Un debutto che non sembra tale. Questa è la prima cosa che mi è venuta in mente dopo pochi secondi dall’inizio di She Told Me, il primo brano contenuto nell’album Long Long Time. Tutto nel lavoro di Paul Haas è al posto giusto: il modo di suonare, la produzione, la voce. Country, folk e bluegrass sono i generi che si respirano mentre le tracce – 10 in tutto – scorrono. E lo fanno lisce, come l’olio. Lo sentirete il 26 giugno, data in cui il disco sarà reso pubblico.
Immergersi in Long Long Time equivale davvero a mettere i piedi sui polverosi territori dell’America che, da noi, viene vista come la più “vera”. Quella degli uomini schietti, delle donne generose, magari ancora legati alla terra, con qualche cavallo qua e là. E con il cappello da cowboy. Che, tra l’altro Paul Haas, indossa. E Haas ha anche un’etichetta, la Teahouse Records, disposta a mettere in commercio la sua opera.
Un lavoro derivativo, dite? Ok, ma tremendamente convincente. E coinvolgente. Sì perché le canzoni contenute nel disco sono perfette per far muovere le gente, per farla ridere e festeggiare. Mentre la band scambia energia. E questa passa anche attraverso i solchi di questo lavoro, prodotto da Chris Murphy, che ha lavorato con nomi di primo piano del panorama musicale, e si sente! Sue sono anche le incisioni di violino, dobro e di altri strumenti che rendono il risultato perfettamente convincente.
Haas è un vero figlio della California, che vive ancora nella sua città natale di Covina. Paul ha scritto canzoni nella sua camera da letto per 35 anni, sognando di diventare un artista, mentre in realtà era un genitore single e lavorava nel settore dei camion.
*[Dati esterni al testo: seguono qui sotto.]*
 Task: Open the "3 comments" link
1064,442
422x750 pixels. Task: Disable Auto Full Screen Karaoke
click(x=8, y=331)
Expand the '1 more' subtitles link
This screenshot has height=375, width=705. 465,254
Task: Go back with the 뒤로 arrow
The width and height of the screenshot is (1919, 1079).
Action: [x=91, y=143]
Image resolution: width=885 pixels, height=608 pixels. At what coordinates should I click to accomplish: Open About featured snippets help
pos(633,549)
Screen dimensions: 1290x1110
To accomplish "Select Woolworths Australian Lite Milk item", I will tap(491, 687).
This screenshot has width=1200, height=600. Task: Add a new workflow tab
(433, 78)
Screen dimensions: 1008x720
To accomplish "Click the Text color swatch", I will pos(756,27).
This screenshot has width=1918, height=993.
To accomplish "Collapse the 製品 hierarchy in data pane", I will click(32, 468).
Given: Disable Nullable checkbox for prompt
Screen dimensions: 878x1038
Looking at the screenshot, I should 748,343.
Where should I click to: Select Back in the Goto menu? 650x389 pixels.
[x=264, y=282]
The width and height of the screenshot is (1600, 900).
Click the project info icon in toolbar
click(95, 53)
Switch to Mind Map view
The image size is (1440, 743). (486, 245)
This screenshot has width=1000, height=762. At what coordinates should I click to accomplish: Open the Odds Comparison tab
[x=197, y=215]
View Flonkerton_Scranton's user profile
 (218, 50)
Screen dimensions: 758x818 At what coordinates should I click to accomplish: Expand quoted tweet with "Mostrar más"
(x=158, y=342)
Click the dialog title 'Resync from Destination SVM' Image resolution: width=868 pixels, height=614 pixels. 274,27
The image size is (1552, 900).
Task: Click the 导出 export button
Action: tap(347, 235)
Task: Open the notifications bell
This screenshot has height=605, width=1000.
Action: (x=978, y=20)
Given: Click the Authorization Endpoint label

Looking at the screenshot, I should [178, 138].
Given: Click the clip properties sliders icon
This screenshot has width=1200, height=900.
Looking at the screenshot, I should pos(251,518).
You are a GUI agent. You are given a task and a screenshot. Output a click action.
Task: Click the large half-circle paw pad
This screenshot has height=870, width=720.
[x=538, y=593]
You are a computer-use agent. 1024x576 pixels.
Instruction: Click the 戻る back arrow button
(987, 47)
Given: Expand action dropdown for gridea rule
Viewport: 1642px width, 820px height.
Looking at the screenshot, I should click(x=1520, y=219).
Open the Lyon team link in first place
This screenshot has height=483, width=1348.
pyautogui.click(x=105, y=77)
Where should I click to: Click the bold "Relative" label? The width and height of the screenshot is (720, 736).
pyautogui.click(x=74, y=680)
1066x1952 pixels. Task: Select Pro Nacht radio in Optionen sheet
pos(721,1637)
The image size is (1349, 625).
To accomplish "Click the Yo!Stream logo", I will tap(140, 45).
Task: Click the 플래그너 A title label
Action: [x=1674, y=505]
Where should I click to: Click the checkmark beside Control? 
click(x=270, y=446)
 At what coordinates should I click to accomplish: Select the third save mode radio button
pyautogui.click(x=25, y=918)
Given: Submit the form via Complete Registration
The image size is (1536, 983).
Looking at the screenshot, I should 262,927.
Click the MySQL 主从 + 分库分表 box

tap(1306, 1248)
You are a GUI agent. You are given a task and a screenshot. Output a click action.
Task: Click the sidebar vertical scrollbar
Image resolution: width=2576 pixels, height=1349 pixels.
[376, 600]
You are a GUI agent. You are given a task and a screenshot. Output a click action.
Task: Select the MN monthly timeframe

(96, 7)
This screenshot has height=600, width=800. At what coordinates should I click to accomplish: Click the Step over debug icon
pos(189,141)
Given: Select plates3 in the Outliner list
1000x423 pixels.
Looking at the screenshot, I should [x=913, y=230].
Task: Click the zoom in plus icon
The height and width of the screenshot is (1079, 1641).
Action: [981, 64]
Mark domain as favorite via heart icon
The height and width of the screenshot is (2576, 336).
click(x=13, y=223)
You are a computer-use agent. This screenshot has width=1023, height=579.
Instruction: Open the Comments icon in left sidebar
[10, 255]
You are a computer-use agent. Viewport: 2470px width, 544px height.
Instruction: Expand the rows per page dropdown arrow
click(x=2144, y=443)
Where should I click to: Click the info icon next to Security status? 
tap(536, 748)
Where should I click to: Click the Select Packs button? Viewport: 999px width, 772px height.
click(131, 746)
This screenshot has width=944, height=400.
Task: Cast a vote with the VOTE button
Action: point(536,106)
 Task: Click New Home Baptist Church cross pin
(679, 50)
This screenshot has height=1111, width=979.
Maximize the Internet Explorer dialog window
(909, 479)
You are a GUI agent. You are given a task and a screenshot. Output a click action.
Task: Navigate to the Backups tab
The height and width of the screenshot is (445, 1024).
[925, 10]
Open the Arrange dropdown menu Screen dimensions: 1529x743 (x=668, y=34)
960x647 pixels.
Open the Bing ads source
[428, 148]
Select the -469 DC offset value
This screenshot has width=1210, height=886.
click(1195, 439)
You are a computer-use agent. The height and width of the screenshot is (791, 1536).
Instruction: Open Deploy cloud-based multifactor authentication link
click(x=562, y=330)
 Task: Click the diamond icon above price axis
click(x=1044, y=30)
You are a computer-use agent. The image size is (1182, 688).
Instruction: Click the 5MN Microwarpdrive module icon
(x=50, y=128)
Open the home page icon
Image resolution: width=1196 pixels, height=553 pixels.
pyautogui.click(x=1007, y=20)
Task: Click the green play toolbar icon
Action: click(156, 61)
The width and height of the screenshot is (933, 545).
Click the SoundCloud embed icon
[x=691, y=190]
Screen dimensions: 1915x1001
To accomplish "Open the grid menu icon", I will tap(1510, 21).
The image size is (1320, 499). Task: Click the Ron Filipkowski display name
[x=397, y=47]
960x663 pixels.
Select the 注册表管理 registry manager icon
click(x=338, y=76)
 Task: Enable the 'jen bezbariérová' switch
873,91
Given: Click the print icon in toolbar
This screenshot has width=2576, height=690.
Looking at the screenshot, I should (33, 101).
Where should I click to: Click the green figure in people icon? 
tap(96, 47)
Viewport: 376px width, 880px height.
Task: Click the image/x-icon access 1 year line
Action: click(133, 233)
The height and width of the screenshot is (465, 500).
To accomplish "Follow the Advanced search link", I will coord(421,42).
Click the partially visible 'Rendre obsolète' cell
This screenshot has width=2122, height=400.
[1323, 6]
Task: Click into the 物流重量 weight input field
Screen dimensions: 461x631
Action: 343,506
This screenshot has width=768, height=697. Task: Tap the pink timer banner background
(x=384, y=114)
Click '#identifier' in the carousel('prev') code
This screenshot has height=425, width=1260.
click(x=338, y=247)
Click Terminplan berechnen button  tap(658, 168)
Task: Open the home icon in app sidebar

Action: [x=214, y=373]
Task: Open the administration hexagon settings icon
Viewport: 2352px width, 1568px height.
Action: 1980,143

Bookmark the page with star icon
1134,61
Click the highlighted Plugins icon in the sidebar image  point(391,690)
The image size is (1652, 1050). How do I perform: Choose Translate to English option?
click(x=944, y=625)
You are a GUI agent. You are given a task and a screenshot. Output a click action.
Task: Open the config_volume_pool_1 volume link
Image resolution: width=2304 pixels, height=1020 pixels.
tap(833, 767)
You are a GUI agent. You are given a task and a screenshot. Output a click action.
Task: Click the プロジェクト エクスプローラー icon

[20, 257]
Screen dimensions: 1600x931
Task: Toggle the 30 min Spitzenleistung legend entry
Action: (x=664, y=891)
Incredibile pensare che la sua prima registrazione sia avvenuta solo nel 2019, poco prima degli attuali 65 anni. Nelle sue parole e note ci sono Bob Wills e Buddy Holly, così come JJ Cale. Molti cantautori rivendicano queste influenze, ma Paul le ha dentro. Una totale incapacità, la sua, di non essere nient’altro che se stesso.